WHAT TO PRODUCE: Identify the line in which "https://refa.de/berufe/produktionsleiter (92, 1978)" appears, then reproduce that line and all remaining lines of the records word for word.

[Stored data]

========

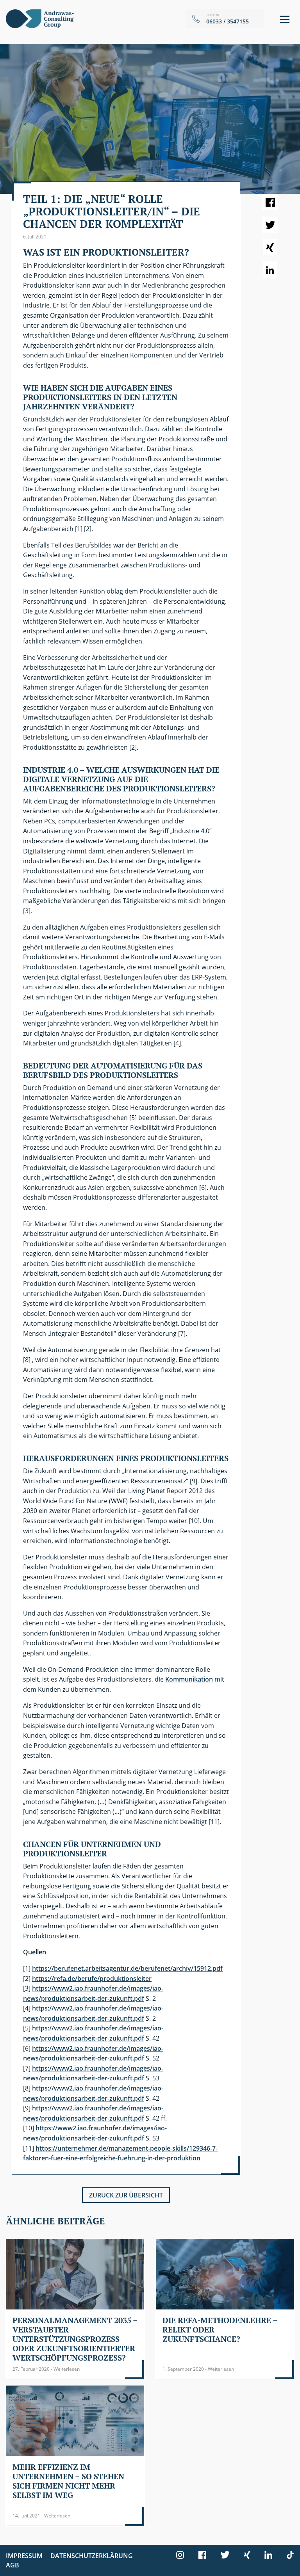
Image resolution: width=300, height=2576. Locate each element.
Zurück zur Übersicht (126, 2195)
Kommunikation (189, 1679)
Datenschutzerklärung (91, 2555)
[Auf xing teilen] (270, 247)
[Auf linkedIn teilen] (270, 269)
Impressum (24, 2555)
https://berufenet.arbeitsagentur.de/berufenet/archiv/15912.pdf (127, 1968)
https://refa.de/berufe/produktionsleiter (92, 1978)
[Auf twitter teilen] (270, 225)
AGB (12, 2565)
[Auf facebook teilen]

========

TASK RESPONSE:
https://refa.de/berufe/produktionsleiter (92, 1978)
[Auf twitter teilen] (270, 225)
AGB (12, 2565)
[Auf facebook teilen]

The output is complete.